425819 - Extensions circumvent disabled cookies

Status: RESOLVED INVALID

(Firefox :: Settings UI, defect)

Description

[Andrew Sachen]

User-Agent:       Mozilla/5.0 (Windows; U; Windows NT 5.1; en-US; rv:1.9b5) Gecko/2008032620 Firefox/3.0b5
Build Identifier: Mozilla/5.0 (Windows; U; Windows NT 5.1; en-US; rv:1.9b5) Gecko/2008032620 Firefox/3.0b5

While testing cookie settings, I discovered that disabling cookies can be circumvented by extensions.

Reproducible: Always

Steps to Reproduce:
1. Download the Live PageRank Extension < https://addons.mozilla.org/en-US/firefox/addon/2007 >, change the max version if need be, and install it.
1. Disable cookies by going to Tools>Options>Privacy and unchecking "Accept cookies from sites".
2. Erase all cookies by hitting "Show Cookies" and clicking on "Remove All Cookies".
3. Close out of the options window, visit any webpage, for example < http://mozilla.com >, and then check the cookie list in Tools>Options>Privacy>Show Cookies...
Actual Results:  
There will be two cookies in the list, one from google.com, the other from toolbarqueries.google.com.

Expected Results:  
There should be no cookies in the list because Cookies should be disabled.

Comment 1

[Daniel Veditz [:dveditz]]

An extension can do anything, up to and including directly writing to the cookie storage file bypassing any checks we put on the cookie APIs. All we can do is ask that they respect user prefs.

This is a bug in the extension, probably accidentally using the wrong API. Please report this to the author of the plugin (the author's homepage seems to have a feedback link).

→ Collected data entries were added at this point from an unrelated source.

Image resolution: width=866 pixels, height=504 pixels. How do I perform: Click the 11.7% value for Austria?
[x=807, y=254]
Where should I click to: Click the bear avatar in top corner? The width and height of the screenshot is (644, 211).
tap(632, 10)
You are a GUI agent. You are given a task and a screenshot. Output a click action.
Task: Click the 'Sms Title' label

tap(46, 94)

I think this is not a Firefox bug.

Comment 2

[Andrew Sachen]

Makes sense, though it still sounds dangerous (exploitable). I'll contact the developer of the extension, then.

Comment 3

[Daniel Veditz [:dveditz]]

Yes, extensions should honor the pref, but "exploitable" probably isn't the right word. A privacy concern for sure.

Comment 4

[dwitte@gmail.com]

i've read through the source of the extension and it doesn't seem to be doing anything deliberate to store cookies (in fact, it doesn't have anything cookie-related at all). it does, however, kick off an XMLHttpRequest to contact a google datacenter and look up the pagerank.

if anything, this is XMLHttpRequest-related, which bears looking into.

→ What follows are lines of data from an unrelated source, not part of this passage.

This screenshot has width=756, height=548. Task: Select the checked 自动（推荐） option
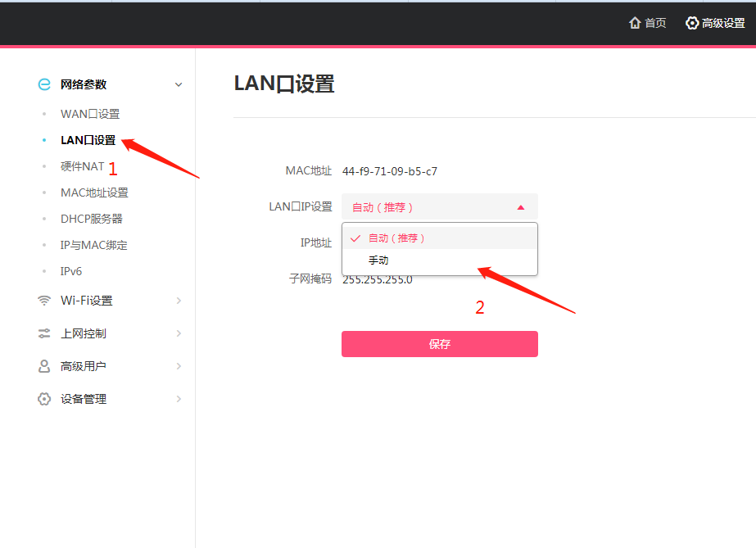(439, 238)
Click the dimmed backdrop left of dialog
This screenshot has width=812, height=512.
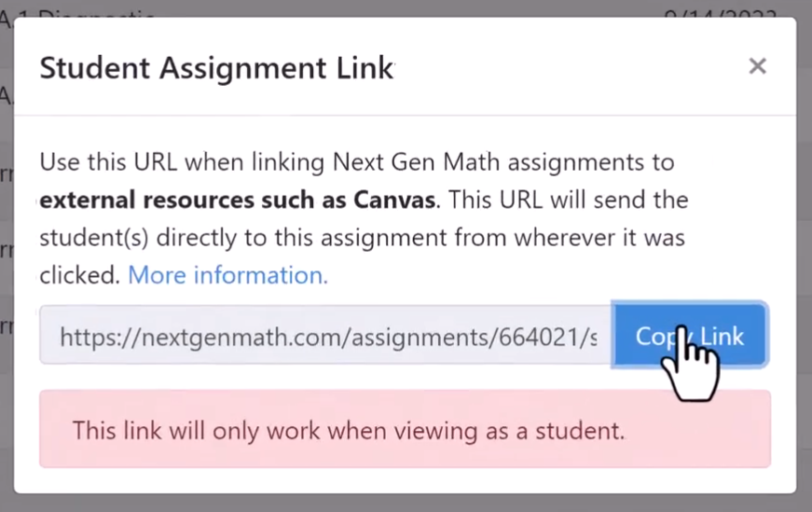(x=7, y=259)
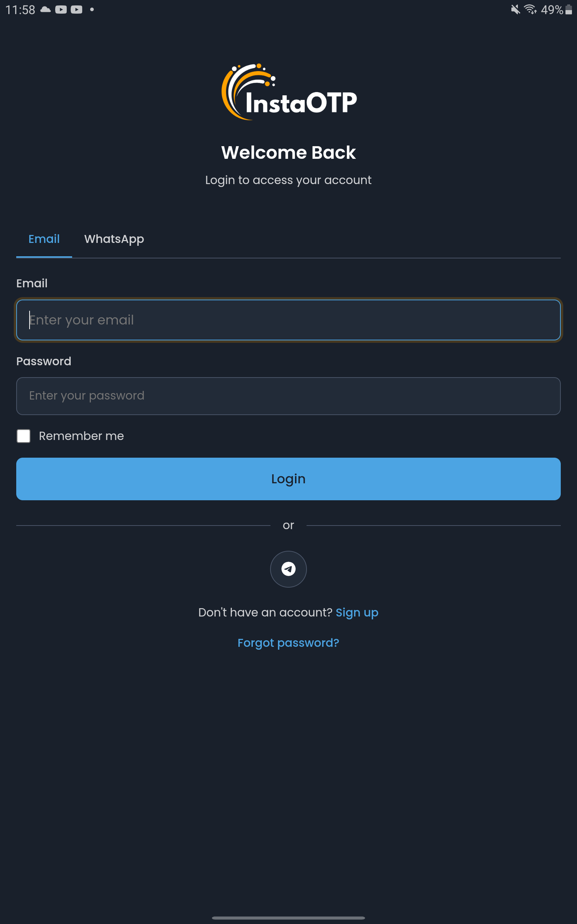Viewport: 577px width, 924px height.
Task: Open the Forgot password? link
Action: coord(288,643)
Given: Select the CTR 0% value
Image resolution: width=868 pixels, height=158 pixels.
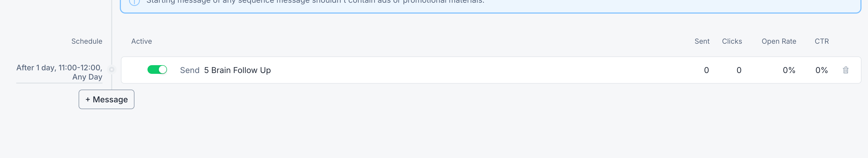Looking at the screenshot, I should (x=822, y=70).
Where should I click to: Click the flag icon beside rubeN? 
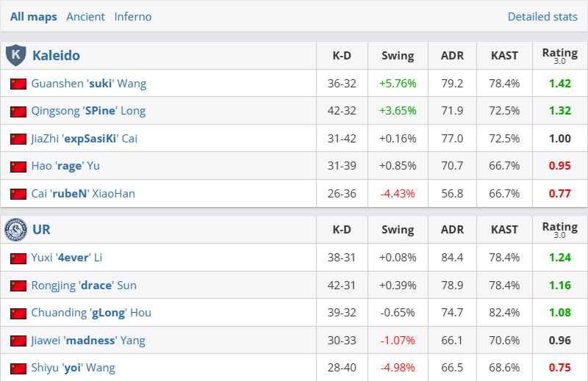(18, 194)
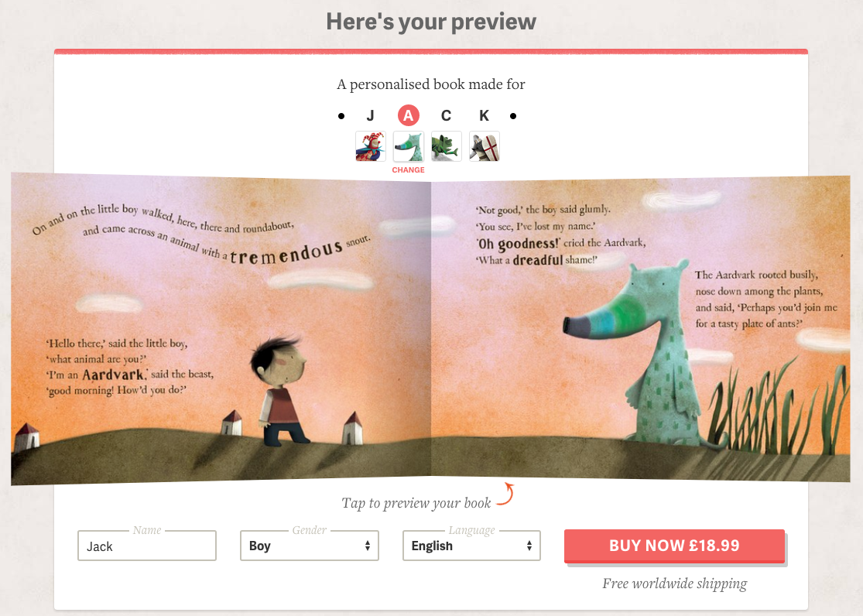This screenshot has width=863, height=616.
Task: Select the letter C in the name
Action: pos(447,115)
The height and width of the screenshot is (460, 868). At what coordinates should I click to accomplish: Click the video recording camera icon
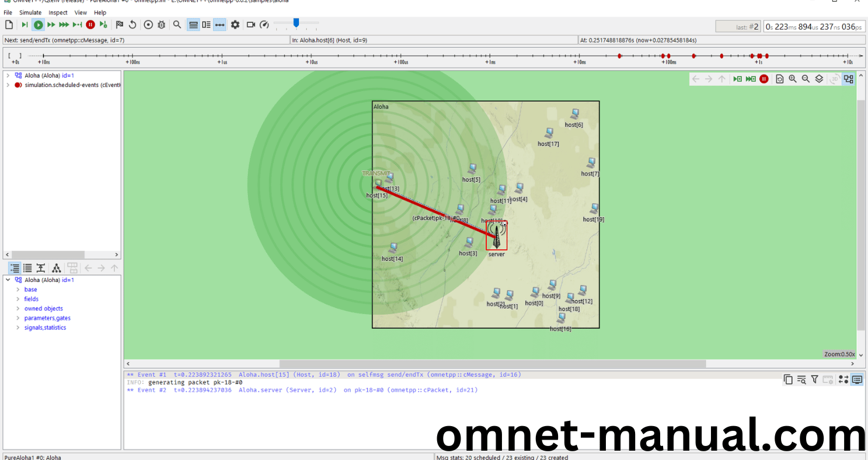[251, 25]
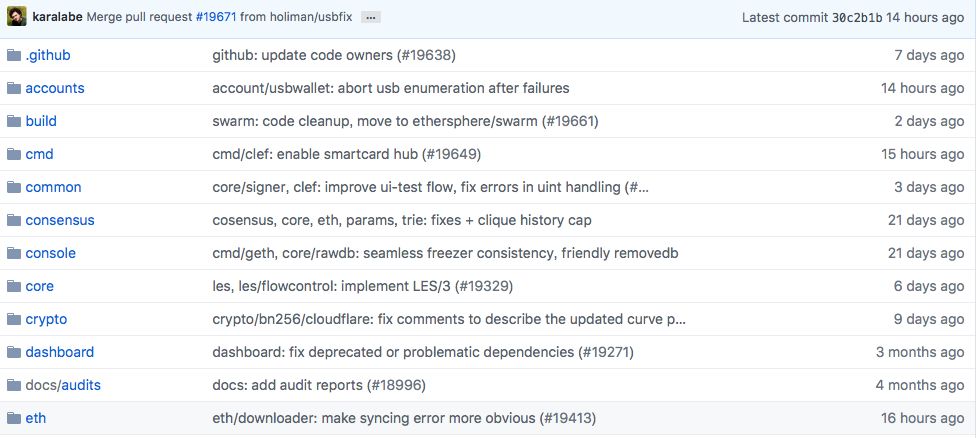The width and height of the screenshot is (980, 438).
Task: Open the common directory
Action: coord(53,187)
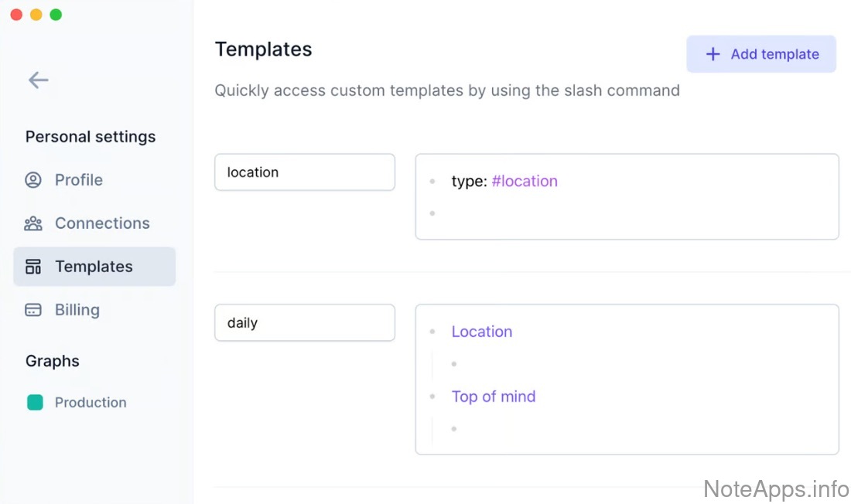Focus the daily template name field
The image size is (851, 504).
click(304, 323)
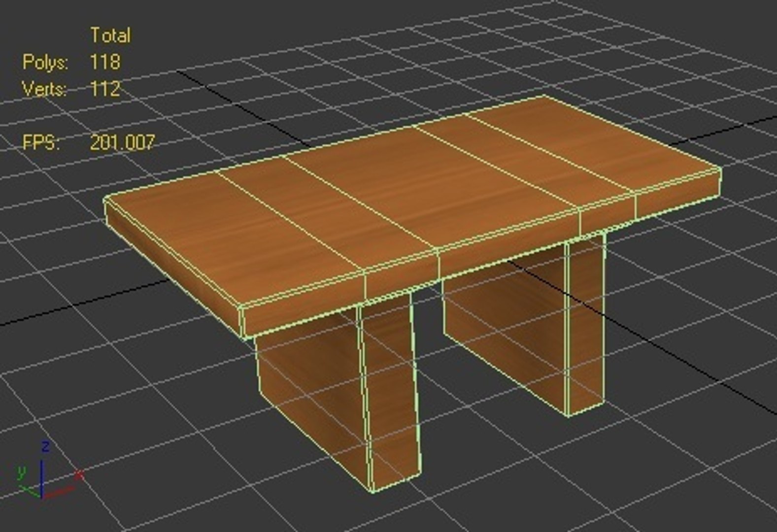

andrew, can you also generate a cookie log (see http://developer.mozilla.org/en/docs/index.php?title=Creating_a_Cookie_Log)? (clear and disable cookies, shut down the browser, enable logging, start the browser, use the extension, then close down and attach the log here.)

Comment 5

[Andrew Sachen]

Attachment: Cookie log of test case

Comment 6

[dwitte@gmail.com]

looks like you might just have google.com whitelisted - are there any sites listed in options->privacy->cookie exceptions?

Comment 7

[Andrew Sachen]

Ah! toolbarqueries.google.com was whitelisted, yes. Odd, because I never added it...

Comment 8

[dwitte@gmail.com]

the current version of the extension doesn't whitelist it, so either a previous version did, or it got there some other way (maybe a different extension, or maybe someone else whitelisted it for you?).

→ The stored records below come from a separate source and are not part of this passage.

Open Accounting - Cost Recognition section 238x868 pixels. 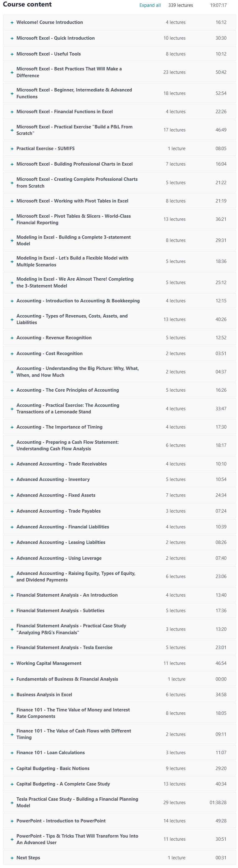[120, 353]
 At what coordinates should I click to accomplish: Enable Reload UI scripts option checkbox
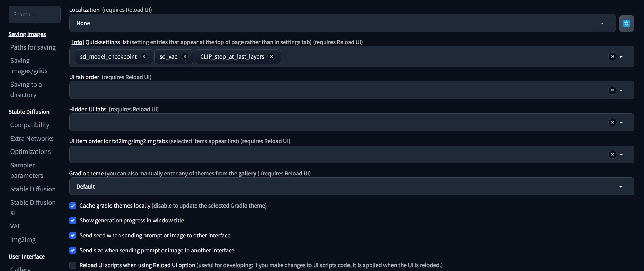73,265
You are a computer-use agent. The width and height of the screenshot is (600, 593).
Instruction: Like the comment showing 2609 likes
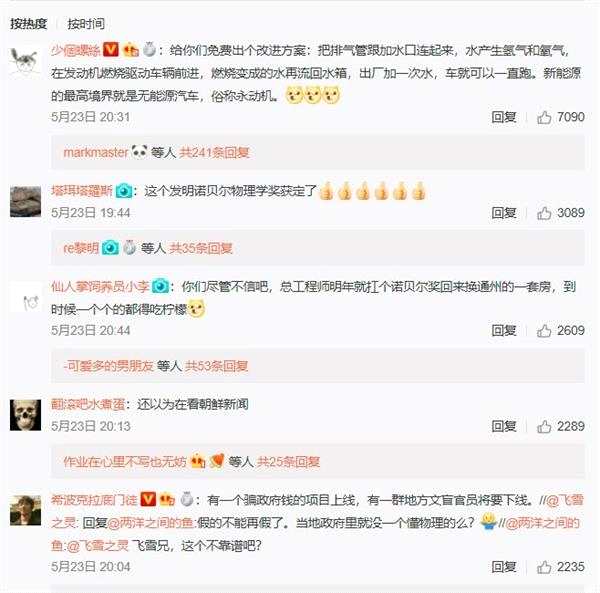point(544,331)
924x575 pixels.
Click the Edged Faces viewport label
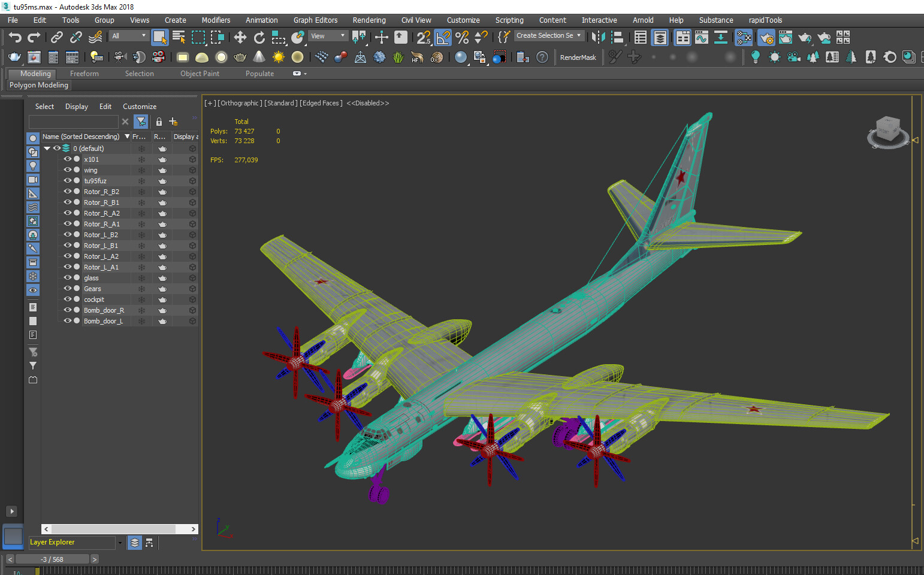(321, 103)
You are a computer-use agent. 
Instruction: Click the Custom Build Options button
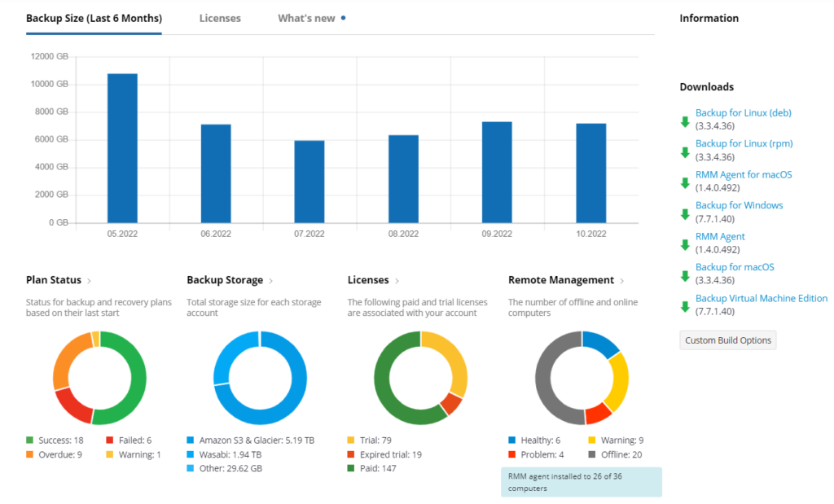coord(727,340)

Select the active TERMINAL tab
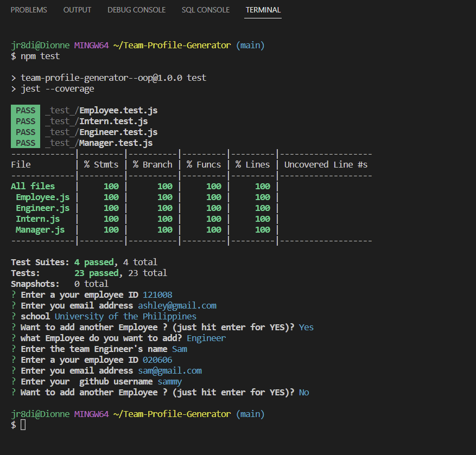pos(263,10)
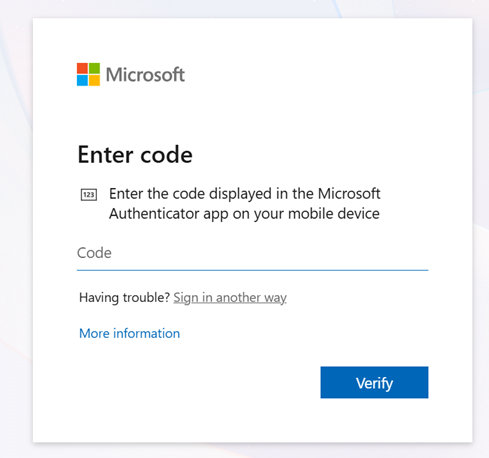Click the Authenticator app on your mobile device line

tap(244, 214)
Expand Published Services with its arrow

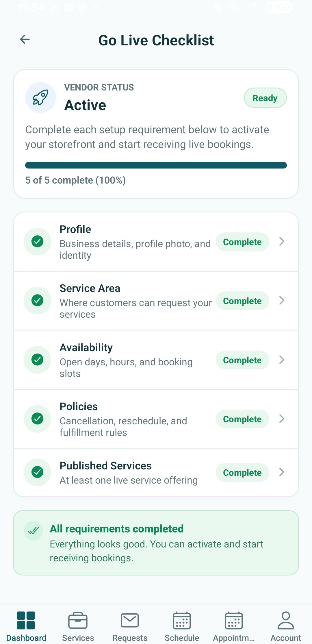point(281,472)
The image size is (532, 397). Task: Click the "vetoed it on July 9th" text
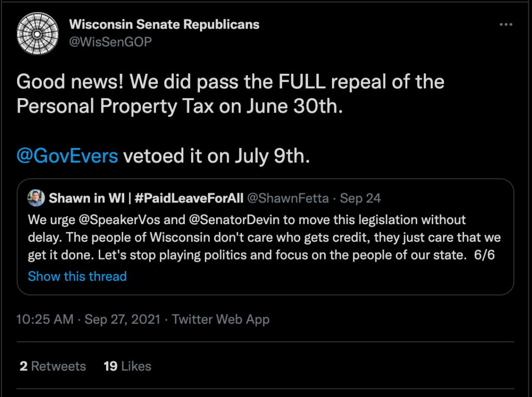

if a previous version did, and given the current one doesn't, then at most it's worth a privacy note on the extension's amo page.

if it got there some other way, not much we can do ;)

-> INVALID, but if you find out what added this, please comment.

Comment 9

[Andrew Sachen]

No one else uses this computer... And as the extension appears to require cookies to correctly work, it would make sense if an older version whitelisted it. However, I can't provide any other information, other than I don't remember ever whitelisting any cookies in all the time I've used Firefox.